# [INPUT DATA]

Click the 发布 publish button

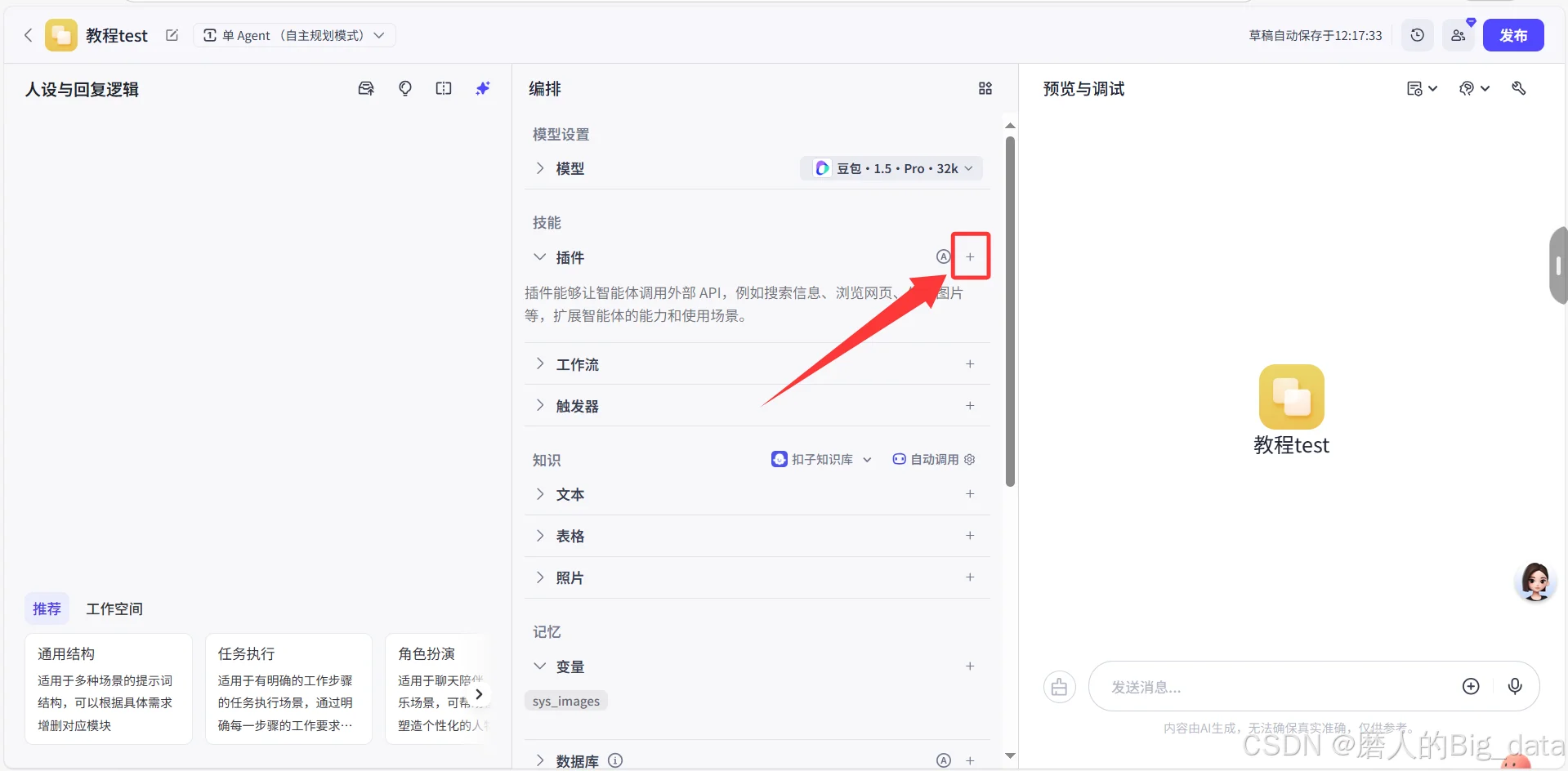click(x=1513, y=35)
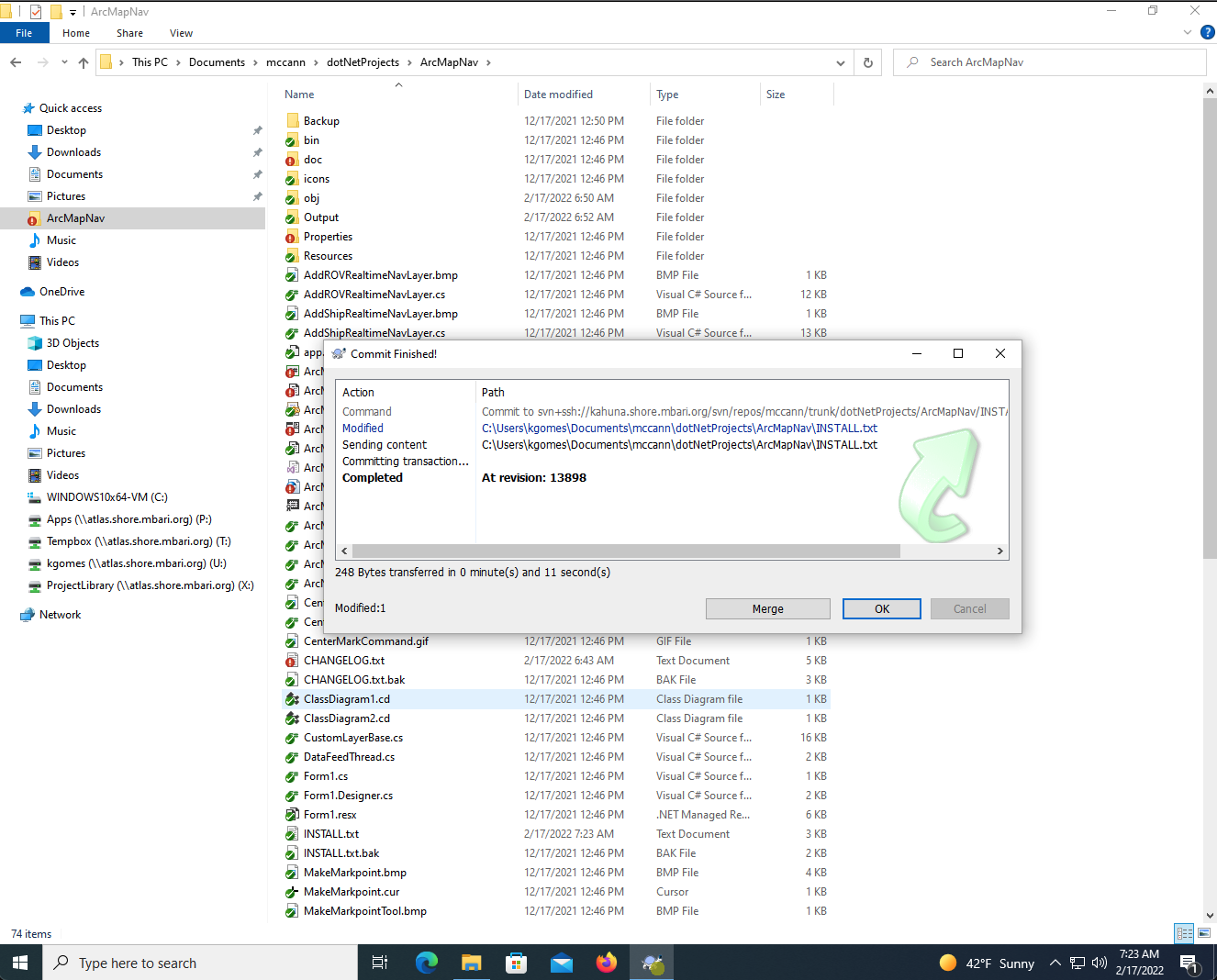Screen dimensions: 1217x980
Task: Open the Explorer help icon
Action: point(1207,32)
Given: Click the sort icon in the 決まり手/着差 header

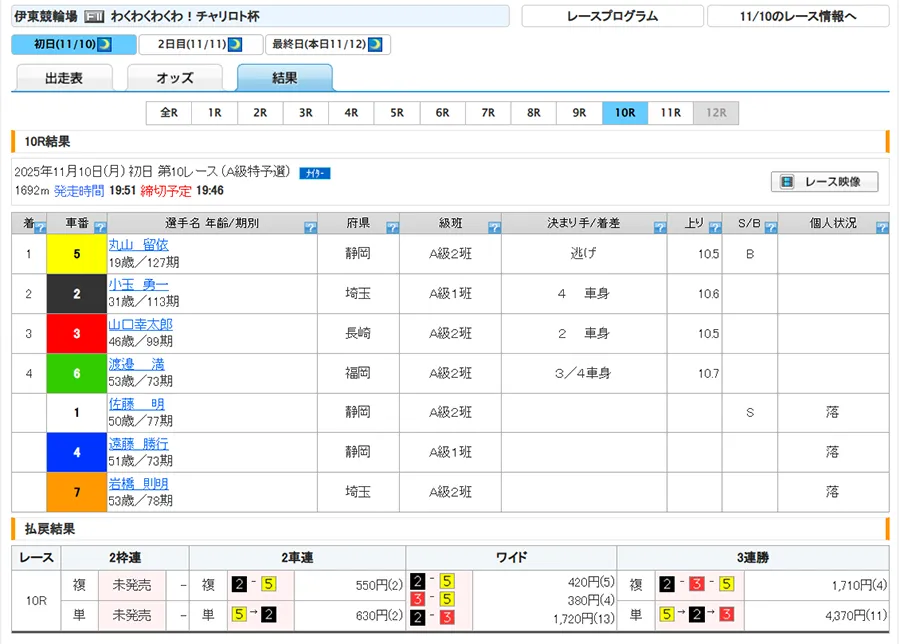Looking at the screenshot, I should coord(660,227).
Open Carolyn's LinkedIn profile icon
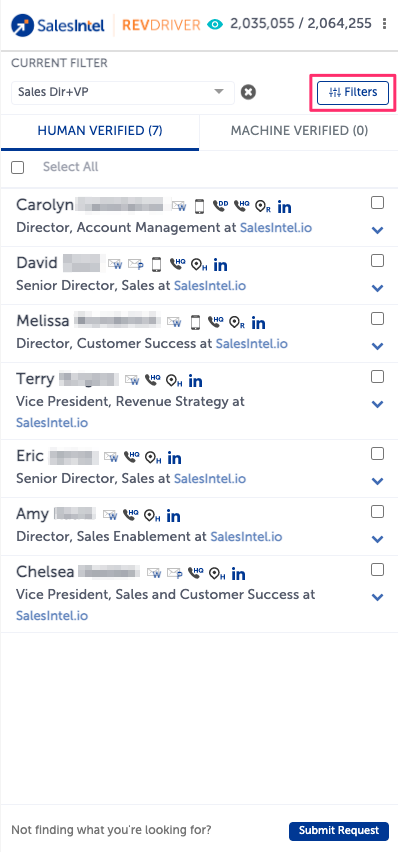This screenshot has width=398, height=852. [284, 206]
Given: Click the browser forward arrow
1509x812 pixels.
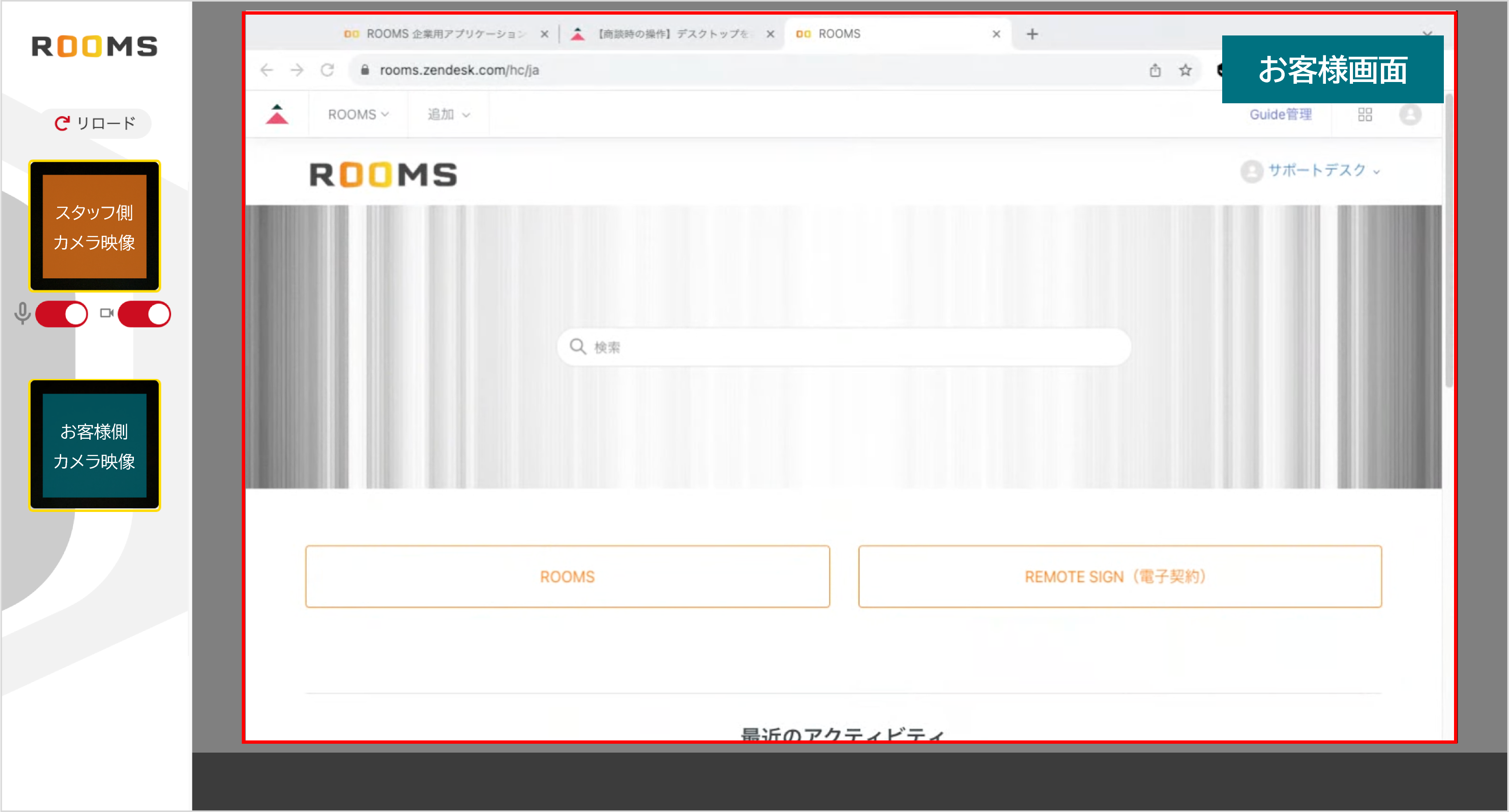Looking at the screenshot, I should pyautogui.click(x=297, y=70).
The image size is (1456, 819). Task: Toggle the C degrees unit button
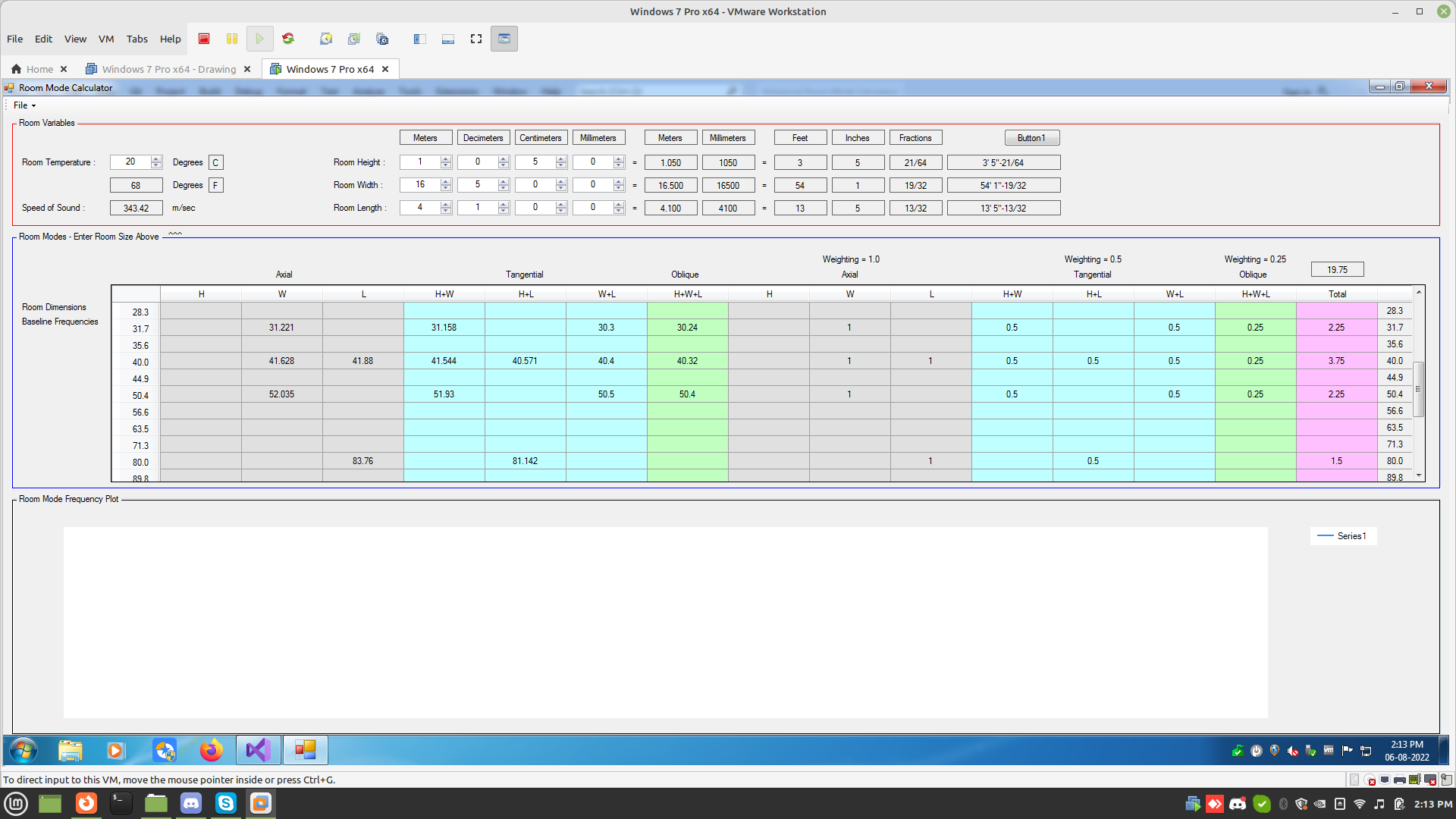click(215, 163)
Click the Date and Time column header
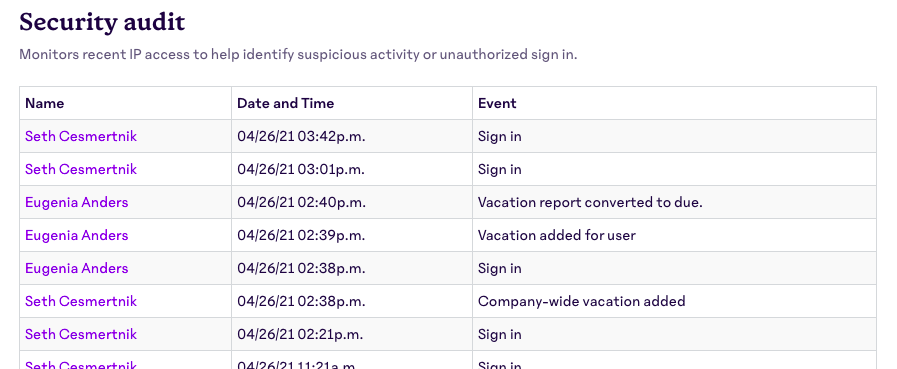This screenshot has width=897, height=369. 285,103
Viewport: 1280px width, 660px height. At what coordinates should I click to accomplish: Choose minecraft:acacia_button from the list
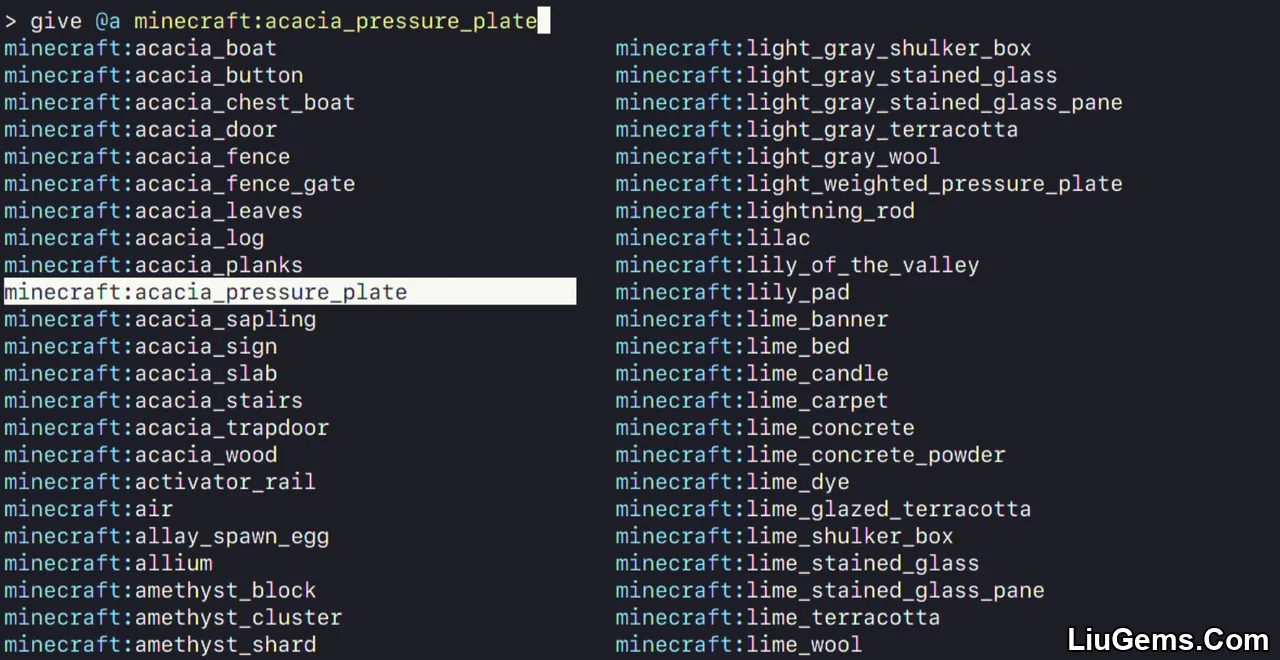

# [WHAT NEEDS TO BE DONE]
Copy the material above word for word, omitting the pictures.

# [THE COMPLETED TASK]
Click the 发布 publish button

click(x=1513, y=35)
Screen dimensions: 1217x980
Task: Open the Explorer help icon
Action: point(1207,32)
Given: Click the sort icon in the 決まり手/着差 header

Looking at the screenshot, I should coord(660,227).
Open Carolyn's LinkedIn profile icon
This screenshot has width=398, height=852. [284, 206]
Given: Click the browser forward arrow
1509x812 pixels.
Looking at the screenshot, I should pyautogui.click(x=297, y=70).
The image size is (1456, 819). Task: Toggle the C degrees unit button
click(215, 163)
Click the Date and Time column header
This screenshot has width=897, height=369. 285,103
Viewport: 1280px width, 660px height. At what coordinates should I click to accomplish: Choose minecraft:acacia_button from the list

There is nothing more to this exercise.